=== Passage to read ===

How Barcelona lost its way

Early morning joggers pass graffiti in Plaça del Fossar de les Moreres, Barcelona © Eva Parey/FT
Early morning joggers pass graffiti in Plaça del Fossar de les Moreres, Barcelona © Eva Parey/FT

Pau Guardans’ grandfather gazes down from the wall, his portrait separating the shelves of a wood-panelled library inside Barcelona’s Grand Hotel Central. The luxury establishment was opened in 2005 by Único Hotels, a group founded by Guardans, which added a rooftop infinity pool to a building whose stone entrance still bears the ruts of horse-drawn carts. Francesc Cambó, a Catalan politician and Guardans’ forebear, built it as his home in 1922.

So selling the hotel was a wrench. When Único cut it loose in 2021, it was not only offloading a €93mn asset but severing a family bond. Guardans decided, however, it was time to move on. In Barcelona, one of Europe’s most visited destinations, politics had fostered a deep sense of malaise.

===

Set of tasks
a - Which years does the Barcelona article mention? List each one.
b - How might the Barcelona article go on after its final sentence? Continue it from there.
The lines that come next are separate material and have no connection to the Barcelona article.

=== Data to examine ===

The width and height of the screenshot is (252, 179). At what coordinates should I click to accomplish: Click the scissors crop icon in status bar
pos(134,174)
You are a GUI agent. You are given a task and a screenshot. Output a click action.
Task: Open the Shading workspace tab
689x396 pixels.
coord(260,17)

===
=== Data to examine ===

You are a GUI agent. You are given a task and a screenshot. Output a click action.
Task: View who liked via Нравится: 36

===

Answer list
a - 2005, 1922, 2021

b -
The city’s present mayor, Ada Colau, a leftwing former activist running for re-election this year, had by then been in office for six years. Her vision was of a greener and more inclusive city, which meant reining in the “chaos” of mass tourism and property speculation. But to business people she had cemented a reputation as an enemy of enterprise and growth.

Memories were also fresh of the contested referendum on Catalan independence in 2017 which produced viral images of Spanish riot police beating people trying to vote and the worst constitutional crisis in decades. Two years later came weeks of clashes between protesters and regional police after nine separatist leaders were handed prison sentences, with violence exploding on affluent boulevards such as Via Laietana, home of the Grand Hotel Central.

It was an unpalatable mix for Guardans, whose group sold the hotel to a real estate arm of asset manager Schroders. “Businesses vote by leaving”, he says. “They demonstrate not by standing in the street and shouting. They do it by saying no to the next investment, and to the one after that”.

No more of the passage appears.